My family’s North Carolina organic beef farm is downwind in the same county as the Cliffside steam plant, so you’ll have to forgive me if I’d prefer they power that thing with significantly cleaner natural gas instead of coal….

Bruce Cobb
June 14, 2013 10:08 am

Mr. Harris is being unreasonable here. Without the logical fallacies he gave, along with the biggie – the bogus as well as illogical “consensus” argument, the Warmists have got nothing but a wild conjecture with practically no evidence to support it whatsoever. That wouldn’t be fair, would it?

Chris D.
June 14, 2013 10:17 am

Bravo for this honest appeal for civil discourse!
I recently came across this video which evoked much thought:

When you get down to it, whether “left” or “right”, what we’re really talking about is bigotry.

Stephen Richards
June 14, 2013 11:09 am

Mike M says:
June 14, 2013 at 5:19 am
MattN : “Sludge lagoons from mining, the cost to the landscape, the human cost.”
I think this may be the worst comment of the decade and the life of this blog.

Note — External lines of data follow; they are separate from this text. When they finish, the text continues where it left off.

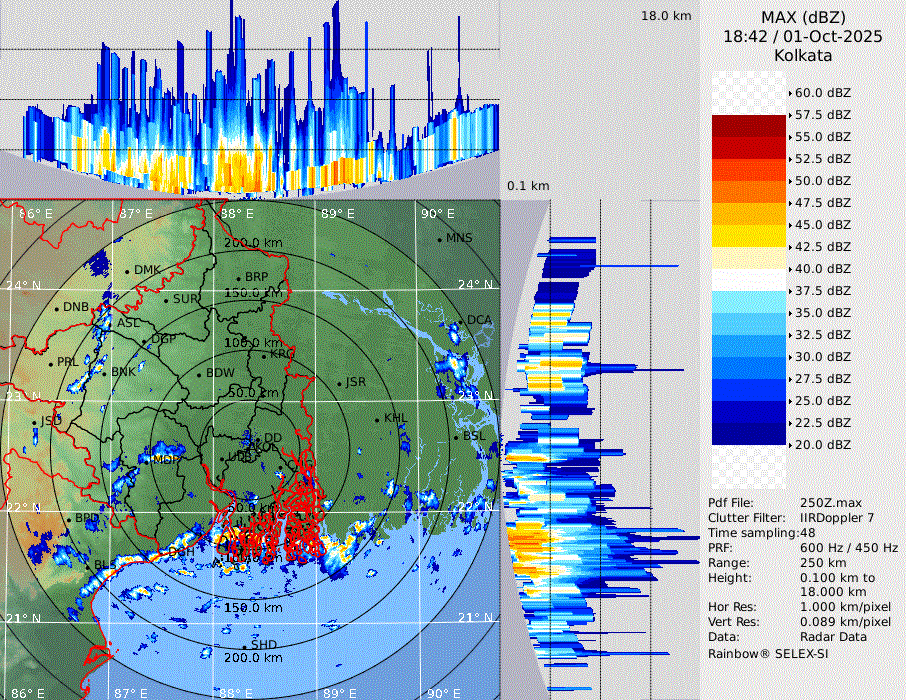The image size is (906, 700).
Task: Click the dark red top legend swatch
Action: coord(748,125)
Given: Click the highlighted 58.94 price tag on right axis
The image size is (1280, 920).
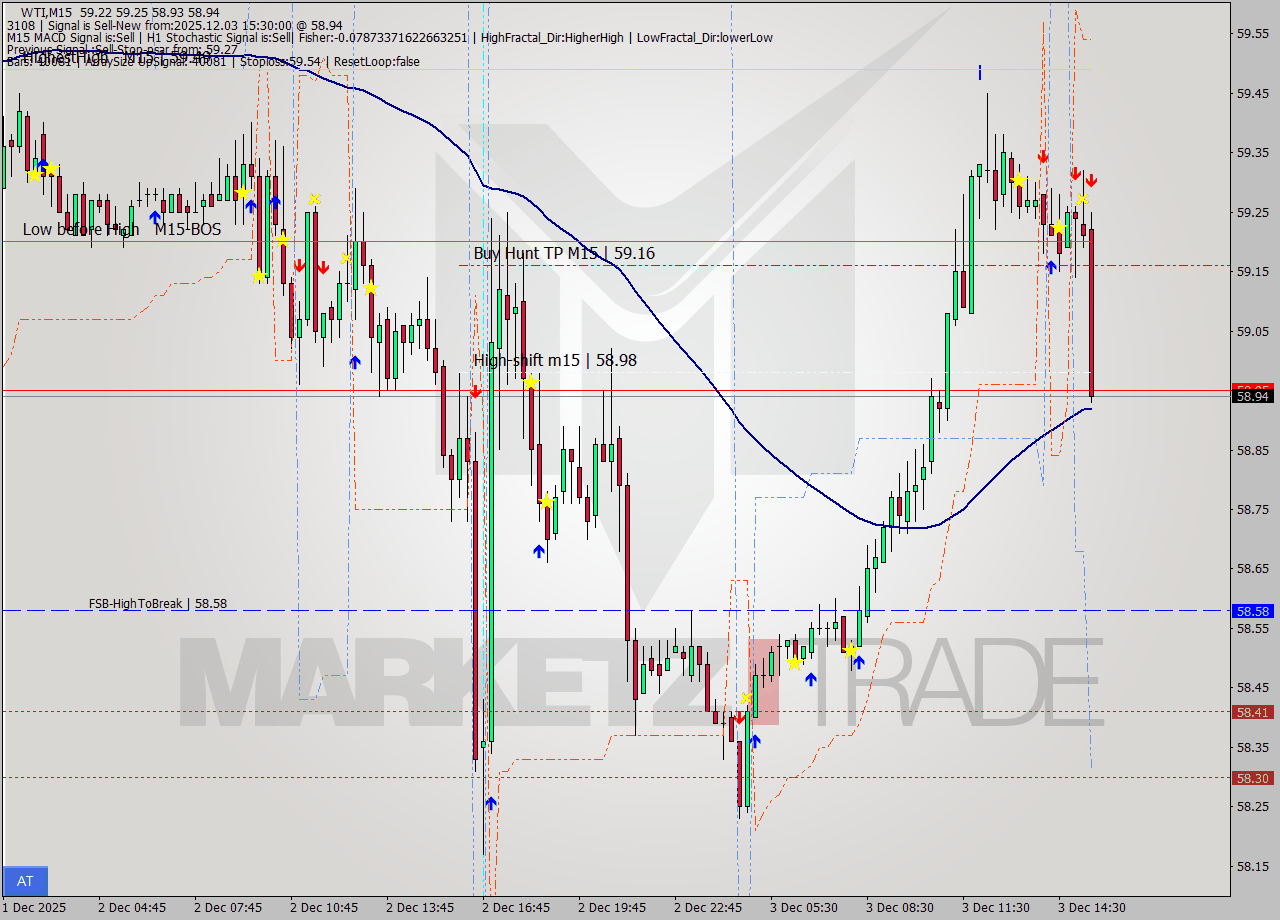Looking at the screenshot, I should 1255,397.
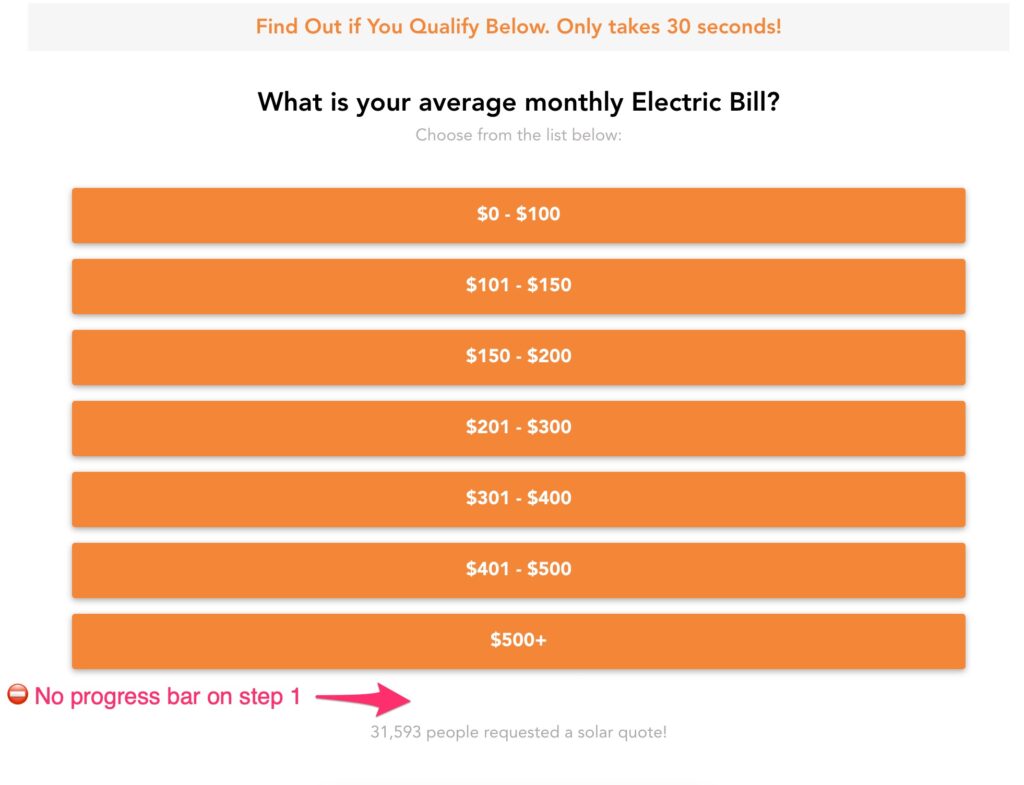Click the white area below the quote counter
Screen dimensions: 1024x785
pyautogui.click(x=517, y=765)
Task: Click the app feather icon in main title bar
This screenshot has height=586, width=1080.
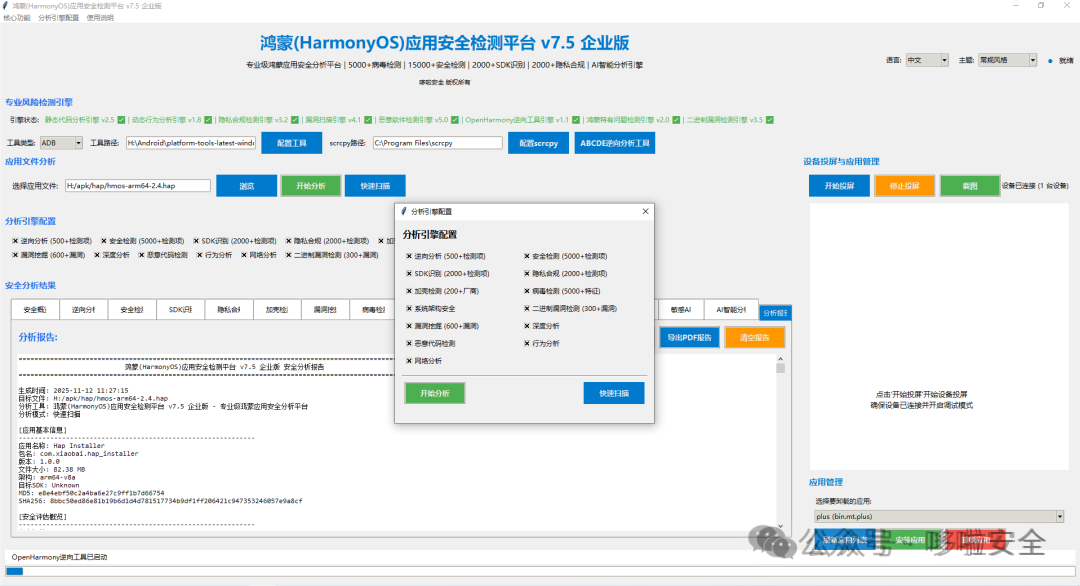Action: click(x=6, y=6)
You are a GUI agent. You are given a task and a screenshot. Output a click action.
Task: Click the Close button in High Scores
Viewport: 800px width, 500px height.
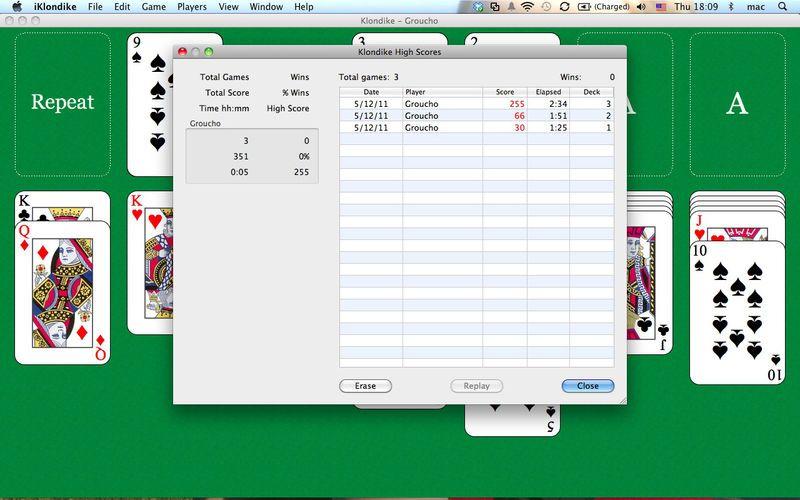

The comment to which you made this reply was a perfectly reasonable one laying out that persons opinion and wish. He was right about everything he said and so were you BUT you failed to understand that in giving us all those benefits, coal gave us the time to improve our lives and spend time thinking of better ways to power them. We are at the next stage of those better ways and MattN is correct in what he said.
I’ve been down the redundant pits of wales, I saw the news when many children were buried alive by their waste. Yes it was a price to be payed but not the right price. Take your “vacuous” and stuff it where it cannot be reused.

Rob
June 14, 2013 11:09 am

Guest Blogger posted: “Guest essay by Tom Harris
Last month, U.S. Rep. David McKinley (R.-WV) hosted an unbiased climate change panel discussion in Fairmont, West Virginia. Experts from both sides of the climate debate participated without restrictions of any kind.”

Ryan
June 14, 2013 11:12 am

“And Ryan, why don’t you join me out here on the farm hauling water and feed to the field at 40 below? No sarcasm Ryan. Come see how people work on the land for little or no return just because it is better than living in a smoggy city.”
Grew up in a farm town with summers in the 110’s, thanks. I have a good handle on what work feels like.

Ryan
June 14, 2013 11:18 am

“I”d call the panel balanced rather than unbiased. Unfortunately, when it comes to this issue, everybody is biased. The best you can hope for is to balance the biases.”
Balanced? Maybe. So would a debate between Richard Dawkins and Henry Morris. It still wouldn’t accomplish much or reveal much detailed truth. Real scientific truth requires details, lots of them.

Reg Nelson
June 14, 2013 11:27 am

Ryan says:
June 14, 2013 at 11:18 am
“I”d call the panel balanced rather than unbiased. Unfortunately, when it comes to this issue, everybody is biased. The best you can hope for is to balance the biases.”
Balanced? Maybe. So would a debate between Richard Dawkins and Henry Morris. It still wouldn’t accomplish much or reveal much detailed truth. Real scientific truth requires details, lots of them.
——-
And unfortunately the only way, it seems, to try and obtain details is through FOIA requests and lawsuits. That alone should be telling.
If you read the Climategate emails you would know why they hide behind curtains and closed doors. Climate Scientists have no stomach for the truth — it doesn’t fit their agenda.